Hendrix N W, Chauhan S P, Maier R C
Department of Obstetrics and Gynecology, Medical College of Georgia, Augusta 30912-3350, USA.
J Reprod Med. 1998 Jun;43(6):515-20.
To assess whether differences occurred in the presentation, treatment and postoperative outcomes of ectopic pregnancy in sterilized and nonsterilized women.
All cases of ectopic pregnancy admitted over five years at two hospitals were reviewed. Using a case-control method, patients with ectopic pregnancy and prior tubal sterilization were compared with the next nonsterilized patient with ectopic pregnancy admitted within 30 days. Statistical comparison, utilizing t tests, chi 2 tests of Fisher's exact test, when appropriate, was performed.

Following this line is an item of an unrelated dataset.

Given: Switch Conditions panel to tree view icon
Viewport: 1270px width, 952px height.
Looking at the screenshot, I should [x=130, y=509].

Thirty-eight (18%) of 208 patients with ectopics during the study period had undergone prior sterilization. This group, when compared with the 38 nonsterilized patients with ectopics, was similar for gestational age at diagnosis, frequency of pelvic inflammatory and sexually transmitted diseases, and mean human chorionic gonadotropin (hCG) level; the preoperative sonographic findings were also similar in the two groups. Sterilized patients were less likely than controls to have had serial hCG levels, while their mean duration of symptoms at admission was shorter. Although both groups had a similar distribution of surgical management (laparoscopy, laparotomy or both) and postoperative complications, there were trends toward a higher risk of ectopic rupture and hemoperitoneum in sterilized patients.

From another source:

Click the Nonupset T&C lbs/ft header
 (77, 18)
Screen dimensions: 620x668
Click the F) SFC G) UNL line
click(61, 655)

Ectopic pregnancies following tubal sterilization have clinical manifestations and surgical outcomes similar to those occurring without prior sterilization, except for less frequent determination of serial hCGs, probably related to a shorter duration of reported preceding symptoms. The trend toward more frequent rupture and hemoperitoneum in this group suggests that sterilized patients are less likely to heed the early warnings of this complication.
评估绝育和未绝育女性异位妊娠的临床表现、治疗及术后结局是否存在差异。
回顾了两家医院五年内收治的所有异位妊娠病例。采用病例对照法,将异位妊娠且既往有输卵管绝育史的患者与随后30天内收治的下一位未绝育异位妊娠患者进行比较。适当情况下,利用t检验、卡方检验或Fisher精确检验进行统计学比较。

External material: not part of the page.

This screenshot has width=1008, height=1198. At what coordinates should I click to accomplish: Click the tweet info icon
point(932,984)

研究期间208例异位妊娠患者中有38例(18%)既往接受过绝育手术。与38例未绝育异位妊娠患者相比,该组在诊断时的孕周、盆腔炎和性传播疾病的发生率以及人绒毛膜促性腺激素(hCG)平均水平方面相似;两组术前超声检查结果也相似。绝育患者进行连续hCG水平检测的可能性低于对照组,而其入院时症状的平均持续时间较短。尽管两组手术治疗方式(腹腔镜手术、开腹手术或两者皆有)及术后并发症的分布相似,但绝育患者发生异位妊娠破裂和腹腔内出血的风险有升高趋势。
输卵管绝育术后的异位妊娠与未绝育者相比,临床表现和手术结局相似,只是连续hCG检测频率较低,这可能与报告的前驱症状持续时间较短有关。该组中破裂和腹腔内出血更频繁的趋势表明,绝育患者不太可能注意到这种并发症的早期预警。